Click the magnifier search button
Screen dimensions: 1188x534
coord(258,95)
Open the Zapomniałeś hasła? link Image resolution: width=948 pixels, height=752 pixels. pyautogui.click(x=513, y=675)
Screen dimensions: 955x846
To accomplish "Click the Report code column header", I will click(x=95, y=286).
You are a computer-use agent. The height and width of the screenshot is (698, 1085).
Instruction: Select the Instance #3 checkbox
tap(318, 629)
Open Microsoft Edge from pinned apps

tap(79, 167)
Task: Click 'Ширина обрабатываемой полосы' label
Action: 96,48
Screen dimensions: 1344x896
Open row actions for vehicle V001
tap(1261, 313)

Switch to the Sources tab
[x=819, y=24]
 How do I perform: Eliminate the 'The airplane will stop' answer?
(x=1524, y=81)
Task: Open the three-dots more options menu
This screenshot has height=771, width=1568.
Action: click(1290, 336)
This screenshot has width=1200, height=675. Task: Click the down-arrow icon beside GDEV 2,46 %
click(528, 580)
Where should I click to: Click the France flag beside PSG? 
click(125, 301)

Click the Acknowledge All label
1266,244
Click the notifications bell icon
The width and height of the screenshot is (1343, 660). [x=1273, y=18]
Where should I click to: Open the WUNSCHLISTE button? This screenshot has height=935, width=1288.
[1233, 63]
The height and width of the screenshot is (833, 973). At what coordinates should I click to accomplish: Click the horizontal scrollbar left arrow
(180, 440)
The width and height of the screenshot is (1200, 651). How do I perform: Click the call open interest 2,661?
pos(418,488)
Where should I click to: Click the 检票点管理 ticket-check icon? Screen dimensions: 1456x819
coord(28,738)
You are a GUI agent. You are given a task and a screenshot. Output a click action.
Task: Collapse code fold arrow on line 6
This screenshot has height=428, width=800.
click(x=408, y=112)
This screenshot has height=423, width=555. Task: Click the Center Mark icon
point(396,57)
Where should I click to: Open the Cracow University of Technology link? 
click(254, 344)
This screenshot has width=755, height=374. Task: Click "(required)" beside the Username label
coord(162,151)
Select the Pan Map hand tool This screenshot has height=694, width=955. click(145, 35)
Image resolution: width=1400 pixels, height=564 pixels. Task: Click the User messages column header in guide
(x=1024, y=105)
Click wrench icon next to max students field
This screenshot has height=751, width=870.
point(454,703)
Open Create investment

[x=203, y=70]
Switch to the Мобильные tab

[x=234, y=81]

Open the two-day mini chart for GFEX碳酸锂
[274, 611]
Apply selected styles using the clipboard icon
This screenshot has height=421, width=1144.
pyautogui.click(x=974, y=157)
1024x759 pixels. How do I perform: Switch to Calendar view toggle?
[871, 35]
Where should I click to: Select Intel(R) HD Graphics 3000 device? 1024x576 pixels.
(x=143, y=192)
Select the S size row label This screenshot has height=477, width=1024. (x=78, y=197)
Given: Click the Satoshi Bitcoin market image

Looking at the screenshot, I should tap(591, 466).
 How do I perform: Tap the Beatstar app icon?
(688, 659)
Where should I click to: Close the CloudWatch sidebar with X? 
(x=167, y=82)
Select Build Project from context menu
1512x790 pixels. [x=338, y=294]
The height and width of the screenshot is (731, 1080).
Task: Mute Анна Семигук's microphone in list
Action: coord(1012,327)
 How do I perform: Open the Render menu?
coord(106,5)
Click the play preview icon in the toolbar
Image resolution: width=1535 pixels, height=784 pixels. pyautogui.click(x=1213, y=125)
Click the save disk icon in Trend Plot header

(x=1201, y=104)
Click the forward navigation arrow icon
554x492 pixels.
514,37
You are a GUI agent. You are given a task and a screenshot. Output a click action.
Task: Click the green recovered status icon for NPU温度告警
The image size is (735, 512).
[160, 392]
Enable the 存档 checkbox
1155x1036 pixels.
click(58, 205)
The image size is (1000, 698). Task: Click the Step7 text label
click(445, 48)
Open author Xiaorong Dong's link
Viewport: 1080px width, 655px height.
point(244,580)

◇ ◇ ◇ ◇ ◇

[INSTRUCTION]: Reproduce the material word for word, from the line containing "Where should I click to: Open the WUNSCHLISTE" up to and including the line containing "click(254, 344)".

[RESULT OF THIS EXERCISE]:
Where should I click to: Open the WUNSCHLISTE button? This screenshot has height=935, width=1288.
[1233, 63]
The height and width of the screenshot is (833, 973). At what coordinates should I click to accomplish: Click the horizontal scrollbar left arrow
(180, 440)
The width and height of the screenshot is (1200, 651). How do I perform: Click the call open interest 2,661?
pos(418,488)
Where should I click to: Click the 检票点管理 ticket-check icon? Screen dimensions: 1456x819
coord(28,738)
You are a GUI agent. You are given a task and a screenshot. Output a click action.
Task: Collapse code fold arrow on line 6
This screenshot has height=428, width=800.
click(x=408, y=112)
This screenshot has height=423, width=555. Task: Click the Center Mark icon
point(396,57)
Where should I click to: Open the Cracow University of Technology link? 
click(254, 344)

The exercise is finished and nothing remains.